7. Educate them about how to best use your product
Many customers buy a product and then leave it to gather dust in a corner as they are too confused to figure out how to put the product together or how to really use them. A good example of a product that just sat there after being bought was the ubiquitous encyclopedia set in every home a few decades ago.
Don’t let your product fall into this trap. Once the first purchase is complete, communicate to the customer on how to use the product, the various benefits it offers, interesting applications of the product and so on. This will not just drive interest and usage of your product, it will also prime the customer for a future purchase from you.
8. Upsell and cross sell products they might like
Earlier we discussed about the wealth of information we now have access to as marketers and business owners. Instead of just pushing your agenda, play nice.
Apply the insights that you gleaned about the customers shopping preferences based on transactional and behavioral data gathered till date and send them details on products that they might enjoy. This shows the customer that you’re listening and that you care, while simultaneously creating revenue opportunities for you.
9. Use artificial advancement on loyalty programs
Give customers a head start on your loyalty program to see greater customer stickiness and higher dollar values from the conversions.
Joseph Nunes and Xavier Dreze, conducted an experiment on the customers at a local carwash. They gave out loyalty cards to 300 customers but split them into two groups without their knowledge. Group 1 got cards that said they had to complete 8 washes with the carwash service to get 1 totally free carwash service. Group 2 got cards that said they had to complete 10 washes at the carwash service to get 1 free carwash service. This card had a twist in its offer. It said, “We’ll give you 2 free washes just to give you a head start in the game.” So in effect, group 2 also needed to do 8 washes to get the 1 free wash.
The results that came in showed that group 2 outperformed group 1 by almost twice the margin! While 19% of the customers from Group 1 completed the 8 washes, a whopping 34% of customers from Group 2 completed the set of 8 washes, thanks to the psychological nudge they got with the “head start” communication.
10. Use display retargeting to maintain top of mind recall
Retargeting is basically a form of display advertising, where a customer who has visited your site is shown ads related to your brand or the item they browsed, on sites that they visit after they exit your site.
While retargeting is primarily used as a customer acquisition tool, it makes perfect sense to use it as a subtle branding tool for your repeat customers to ensure sustained top of mind recall. It acts as a nudge to accelerate a future purchase or a reminder to repeat customers who are at risk of lapsing.

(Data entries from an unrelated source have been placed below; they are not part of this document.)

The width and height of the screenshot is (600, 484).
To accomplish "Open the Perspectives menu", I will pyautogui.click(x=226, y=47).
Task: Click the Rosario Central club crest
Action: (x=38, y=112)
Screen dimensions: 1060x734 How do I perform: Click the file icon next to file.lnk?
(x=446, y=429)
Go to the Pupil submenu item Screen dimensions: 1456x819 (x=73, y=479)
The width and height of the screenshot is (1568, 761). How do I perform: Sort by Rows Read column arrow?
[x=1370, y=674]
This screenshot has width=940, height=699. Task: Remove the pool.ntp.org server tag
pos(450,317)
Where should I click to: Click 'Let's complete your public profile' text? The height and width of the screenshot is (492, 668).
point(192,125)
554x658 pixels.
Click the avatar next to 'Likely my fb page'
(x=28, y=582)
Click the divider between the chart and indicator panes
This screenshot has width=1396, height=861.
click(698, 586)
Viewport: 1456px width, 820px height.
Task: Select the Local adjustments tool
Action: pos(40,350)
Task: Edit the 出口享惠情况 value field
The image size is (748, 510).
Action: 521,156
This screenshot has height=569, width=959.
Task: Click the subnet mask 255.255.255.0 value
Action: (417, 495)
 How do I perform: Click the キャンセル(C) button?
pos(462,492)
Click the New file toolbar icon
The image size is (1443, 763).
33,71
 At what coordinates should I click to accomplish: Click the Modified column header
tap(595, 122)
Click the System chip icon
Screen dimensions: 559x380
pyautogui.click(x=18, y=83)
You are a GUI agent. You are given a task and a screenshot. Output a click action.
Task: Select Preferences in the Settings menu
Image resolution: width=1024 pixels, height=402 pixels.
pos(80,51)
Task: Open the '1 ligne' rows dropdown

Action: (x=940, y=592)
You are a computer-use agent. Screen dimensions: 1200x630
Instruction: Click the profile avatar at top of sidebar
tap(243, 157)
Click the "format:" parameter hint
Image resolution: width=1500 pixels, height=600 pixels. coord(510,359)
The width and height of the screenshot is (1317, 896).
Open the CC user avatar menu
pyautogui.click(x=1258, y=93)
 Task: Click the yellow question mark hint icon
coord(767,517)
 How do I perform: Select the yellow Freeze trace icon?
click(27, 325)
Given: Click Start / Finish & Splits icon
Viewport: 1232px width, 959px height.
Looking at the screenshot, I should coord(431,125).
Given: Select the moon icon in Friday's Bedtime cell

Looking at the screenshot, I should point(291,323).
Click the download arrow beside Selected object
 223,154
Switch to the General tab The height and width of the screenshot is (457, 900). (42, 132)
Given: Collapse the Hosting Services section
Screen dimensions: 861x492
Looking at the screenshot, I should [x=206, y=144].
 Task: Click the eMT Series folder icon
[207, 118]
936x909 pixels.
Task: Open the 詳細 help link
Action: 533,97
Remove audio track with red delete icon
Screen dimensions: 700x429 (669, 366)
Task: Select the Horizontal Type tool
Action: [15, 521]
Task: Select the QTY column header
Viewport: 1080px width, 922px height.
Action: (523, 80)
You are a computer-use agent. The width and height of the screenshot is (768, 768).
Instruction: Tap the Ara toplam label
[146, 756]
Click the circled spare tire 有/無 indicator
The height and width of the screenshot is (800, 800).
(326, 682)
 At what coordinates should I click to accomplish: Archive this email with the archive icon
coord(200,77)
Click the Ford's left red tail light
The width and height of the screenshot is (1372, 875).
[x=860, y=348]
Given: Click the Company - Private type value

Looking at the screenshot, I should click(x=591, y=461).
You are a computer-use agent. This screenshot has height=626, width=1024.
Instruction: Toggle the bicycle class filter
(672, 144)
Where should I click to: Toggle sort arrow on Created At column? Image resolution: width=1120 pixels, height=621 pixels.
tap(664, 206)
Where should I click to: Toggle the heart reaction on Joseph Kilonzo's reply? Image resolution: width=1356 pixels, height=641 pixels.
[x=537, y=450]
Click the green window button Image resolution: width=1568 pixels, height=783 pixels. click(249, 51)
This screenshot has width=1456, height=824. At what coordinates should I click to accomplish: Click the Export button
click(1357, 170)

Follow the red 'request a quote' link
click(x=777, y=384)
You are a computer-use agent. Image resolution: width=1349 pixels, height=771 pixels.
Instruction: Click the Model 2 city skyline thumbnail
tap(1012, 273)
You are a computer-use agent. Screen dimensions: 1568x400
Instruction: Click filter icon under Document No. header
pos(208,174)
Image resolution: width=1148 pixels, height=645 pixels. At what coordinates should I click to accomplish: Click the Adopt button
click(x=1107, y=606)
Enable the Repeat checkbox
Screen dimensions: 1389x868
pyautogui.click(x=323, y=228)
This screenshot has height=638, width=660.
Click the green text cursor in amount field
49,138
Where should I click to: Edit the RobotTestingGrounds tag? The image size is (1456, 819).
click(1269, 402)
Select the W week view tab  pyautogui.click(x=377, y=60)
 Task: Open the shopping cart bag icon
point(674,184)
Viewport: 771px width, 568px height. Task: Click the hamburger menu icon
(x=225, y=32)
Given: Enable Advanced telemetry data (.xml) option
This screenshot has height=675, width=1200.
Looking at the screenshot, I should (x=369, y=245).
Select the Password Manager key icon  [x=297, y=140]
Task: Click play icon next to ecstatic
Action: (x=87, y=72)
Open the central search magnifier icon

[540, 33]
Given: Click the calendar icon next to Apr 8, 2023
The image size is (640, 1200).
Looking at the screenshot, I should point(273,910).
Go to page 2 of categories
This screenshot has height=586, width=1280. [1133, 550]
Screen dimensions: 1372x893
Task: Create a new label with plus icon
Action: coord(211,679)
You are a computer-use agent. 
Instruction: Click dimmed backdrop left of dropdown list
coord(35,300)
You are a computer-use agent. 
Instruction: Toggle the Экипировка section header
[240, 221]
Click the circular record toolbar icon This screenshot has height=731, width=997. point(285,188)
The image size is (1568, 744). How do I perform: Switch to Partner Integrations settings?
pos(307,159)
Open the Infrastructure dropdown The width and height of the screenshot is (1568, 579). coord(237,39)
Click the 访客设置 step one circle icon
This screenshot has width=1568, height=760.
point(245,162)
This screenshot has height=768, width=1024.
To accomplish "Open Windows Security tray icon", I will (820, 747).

A study of over 0.25 million online transactions shows that if no efforts are made towards retaining customers, just 5% of all first-time customers will return to your site of their own accord. Of the 5% that does return to your site, only 3% will actually make a second purchase.
KISSmetrics puts the cost of a lost customer at $289 per customer.
Putting these two metrics together, if you get 1000 new customers on your site per week, only 50 will come back to your site for browsing around. Of these only 3% i.e. only 15 customers out of 1000 customers will ever actually make a second purchase. This means you’ve lost 985 first time customers for good. In revenue terms, your weekly loss would be $284,665 or nearly $14.8 million in a year.
It’s your choice – would you rather spend millions of marketing dollars on acquiring new customers who never return or would you dedicate a substantial portion of your marketing efforts to nurture every customer you currently have into a lifelong user and brand advocate?